Ahmet: çalım yeme yavrum hadi aslansın sen… hadi bastır
Reşat: haydi Mehmet haydi senden gol bekliyoruz bütün umudumuz sende(bu arada birkaç dakika sessiz şekilde oyuna devam ediliyor sessizlikten sonra o zamana kadar kimsenin bilmediği bir durum ortaya çıkıyor ve Mehmet’in telefonu çalıyor ring ring) Mehmet telefonu çıkarmaya uğraşıyor
Reşat: kaçın arkadaşlar muhtarın kornası galiba yakalamasın bizi burada
Mehmet: efendim anne.. Tamam kaç (bilgi yelpazesi.net) tane alayım.ok üç ekmek yeter mi? Babam gelmedi daha değil mi? Ok anneciğim hadi bye görüşürüz
Ahmet: af dersin Mehmet elinde ki aygıt ne? Konuştun öyle kendi kendine (diğerleri şaşkın şaşkın Mehmet’e bakmaktalar)

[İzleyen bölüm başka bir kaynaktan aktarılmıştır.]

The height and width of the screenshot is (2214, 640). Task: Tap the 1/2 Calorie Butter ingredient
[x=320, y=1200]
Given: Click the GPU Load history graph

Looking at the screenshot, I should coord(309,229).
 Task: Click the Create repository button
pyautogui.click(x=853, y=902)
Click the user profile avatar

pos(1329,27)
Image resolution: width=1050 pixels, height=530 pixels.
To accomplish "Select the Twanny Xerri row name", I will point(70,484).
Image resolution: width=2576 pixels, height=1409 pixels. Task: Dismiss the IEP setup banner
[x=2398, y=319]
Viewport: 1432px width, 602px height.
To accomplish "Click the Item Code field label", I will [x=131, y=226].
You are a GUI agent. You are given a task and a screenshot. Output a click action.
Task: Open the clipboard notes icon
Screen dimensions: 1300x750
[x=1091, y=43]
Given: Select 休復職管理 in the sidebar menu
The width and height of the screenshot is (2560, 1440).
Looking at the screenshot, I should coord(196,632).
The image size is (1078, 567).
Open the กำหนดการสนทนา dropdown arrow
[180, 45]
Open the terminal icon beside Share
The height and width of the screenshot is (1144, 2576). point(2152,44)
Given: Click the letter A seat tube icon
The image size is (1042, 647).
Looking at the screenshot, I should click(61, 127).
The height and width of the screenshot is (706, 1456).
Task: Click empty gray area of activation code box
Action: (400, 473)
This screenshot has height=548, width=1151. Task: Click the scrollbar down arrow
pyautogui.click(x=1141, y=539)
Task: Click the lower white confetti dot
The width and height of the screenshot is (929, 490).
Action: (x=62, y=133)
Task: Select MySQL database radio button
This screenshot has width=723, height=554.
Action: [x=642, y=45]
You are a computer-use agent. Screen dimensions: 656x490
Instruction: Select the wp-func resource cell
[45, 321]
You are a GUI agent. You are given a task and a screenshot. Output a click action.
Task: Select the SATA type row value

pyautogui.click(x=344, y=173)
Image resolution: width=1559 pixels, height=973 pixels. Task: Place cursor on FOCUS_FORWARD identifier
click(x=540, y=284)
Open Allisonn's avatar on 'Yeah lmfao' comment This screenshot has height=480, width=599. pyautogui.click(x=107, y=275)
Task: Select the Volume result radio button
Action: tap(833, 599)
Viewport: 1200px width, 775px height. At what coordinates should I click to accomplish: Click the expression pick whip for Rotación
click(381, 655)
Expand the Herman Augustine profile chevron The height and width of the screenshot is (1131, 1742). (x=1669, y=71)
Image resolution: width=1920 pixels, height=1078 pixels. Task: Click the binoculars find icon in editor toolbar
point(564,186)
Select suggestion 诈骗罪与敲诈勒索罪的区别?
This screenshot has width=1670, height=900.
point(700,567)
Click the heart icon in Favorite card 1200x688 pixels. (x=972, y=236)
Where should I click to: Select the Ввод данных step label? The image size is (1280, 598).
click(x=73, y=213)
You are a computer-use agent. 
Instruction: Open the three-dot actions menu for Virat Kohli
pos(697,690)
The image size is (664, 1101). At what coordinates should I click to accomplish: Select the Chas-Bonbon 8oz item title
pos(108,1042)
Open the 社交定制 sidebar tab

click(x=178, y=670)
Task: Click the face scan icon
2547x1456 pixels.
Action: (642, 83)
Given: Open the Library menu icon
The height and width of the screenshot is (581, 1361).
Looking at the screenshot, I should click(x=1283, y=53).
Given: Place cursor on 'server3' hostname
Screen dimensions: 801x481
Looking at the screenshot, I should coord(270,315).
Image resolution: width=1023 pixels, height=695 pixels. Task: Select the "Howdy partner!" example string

Mehmet: olum bak bunun adı cep telefonu tamam mı aygıt değil bir kere ikincisi bunu Almanya da ki teyzemin oğlu hediye getirdi.
Ali: nasıl yani sen bununla kablosu olmadan mı konuşuyorsun
Mehmet: evet bu şu gördüğün anten aynı televizyon gibi böyle dünyanın üstündeki bulutlarla iletişim sağlıyoruz
Reşat: hadi canım sende bulutlarlaymış. Sen bulutların üstünde uçuyorsun
Ali: bence de ben o kadar İstanbul’a gittim görmedim böyle bir şey
Ahmet: bence de çok saçma kablosu olmadan konuşulmaz ki
Mehmet: teknoloji bu boş verin siz
Ahmet: gerçekten de boş şeylerle uğraşmaya gerek yok Mehmet’in hayal dünyası zengin
Reşat:hayal etmekte güzel
(Mehmet telefonu cebine koyarak)
Mehmet: arkadaşlar geçelim bunu şaka gibi bir şey bu
Ahmet: yani değil mi?
Reşat: zaten topumuz yine eskidi. Eskimeyen top yok mu kardeşim
(hep beraber yan yana oturarak)
Ali: arkadaşlar topumuz çok kötü yenisini mi yapsak acaba?
Mehmet: nasıl yani eldeki en eskimiş ve kokmuş çoraplar bunlar ali
Ahmet: ben bir keresinde kağıtlardan yapmıştım annem kızmasın evde oynarken diye ama burada da onunla hiç oynanmaz ezilir gider..
Reşat: arkadaşlar ben buldum sağlam bir top yapabiliriz. Nasıl mı bakın şimdi lastiklerden yapacağız hani şu televizyonda olanlar var ya onlar gibi.. Bunun için bize araba lastiklerinin içi lazım..
Mehmet: desene köyde da birkaç tane araba var ama en iyisi muhtarın ki ha ne derseniz gece bir suikast yapalım lastiklerini patlatıp içini alalım muhtardan (bu arada gülmeler)
Ali: arkadaşlar aslında ben sizden habersiz bir şey yaptım. Hani bu kardeş okullar seçip oradakilere hediye gönderme kampanyaları vardı televizyonda ben oradan onların adreslerini alıp bizim için kames toplardan istedim.
Ahmet: ali hani şu futbolcuların oynadıklarından mı?
Ali: yok onlar gibi değil ama en azından bizim mis kokulu çoraplarımızdan daha iyi ve sert kara lastikle vurduğun zaman uçacak cinsten.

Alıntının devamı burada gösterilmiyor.